▶ **Task material**:

+ + + +

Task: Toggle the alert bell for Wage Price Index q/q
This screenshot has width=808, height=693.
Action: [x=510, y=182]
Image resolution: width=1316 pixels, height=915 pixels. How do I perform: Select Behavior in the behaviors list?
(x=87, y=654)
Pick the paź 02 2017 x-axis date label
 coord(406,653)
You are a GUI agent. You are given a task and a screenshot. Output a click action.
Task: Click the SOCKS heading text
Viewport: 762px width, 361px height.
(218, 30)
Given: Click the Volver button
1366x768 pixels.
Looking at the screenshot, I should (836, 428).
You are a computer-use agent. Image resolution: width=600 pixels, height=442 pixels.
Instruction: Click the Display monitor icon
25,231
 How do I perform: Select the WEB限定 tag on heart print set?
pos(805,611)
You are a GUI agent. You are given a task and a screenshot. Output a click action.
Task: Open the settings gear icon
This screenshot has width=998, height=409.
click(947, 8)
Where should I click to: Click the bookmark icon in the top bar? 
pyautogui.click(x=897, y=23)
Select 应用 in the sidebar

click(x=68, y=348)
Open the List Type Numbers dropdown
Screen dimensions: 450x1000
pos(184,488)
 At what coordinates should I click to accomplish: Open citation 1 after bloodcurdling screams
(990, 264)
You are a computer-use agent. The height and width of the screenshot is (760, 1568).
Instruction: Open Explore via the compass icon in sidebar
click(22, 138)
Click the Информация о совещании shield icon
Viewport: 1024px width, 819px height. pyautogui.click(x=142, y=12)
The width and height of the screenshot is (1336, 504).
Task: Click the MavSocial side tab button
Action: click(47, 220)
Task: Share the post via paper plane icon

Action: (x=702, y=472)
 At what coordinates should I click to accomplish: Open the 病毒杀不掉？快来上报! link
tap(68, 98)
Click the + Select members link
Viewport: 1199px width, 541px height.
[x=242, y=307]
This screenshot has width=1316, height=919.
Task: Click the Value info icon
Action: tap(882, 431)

+ + + +

▶ **Aim**: Rewrite the items starting at the line containing "How do I perform: Select the" and ending at the line containing "pyautogui.click(x=897, y=23)" as a JSON list of strings, one string per line, leaving out blank lines.

▶ **Solution for this exercise**:
[
  " How do I perform: Select the WEB限定 tag on heart print set?",
  "pos(805,611)",
  "You are a GUI agent. You are given a task and a screenshot. Output a click action.",
  "Task: Open the settings gear icon",
  "This screenshot has width=998, height=409.",
  "click(947, 8)",
  "Where should I click to: Click the bookmark icon in the top bar? ",
  "pyautogui.click(x=897, y=23)"
]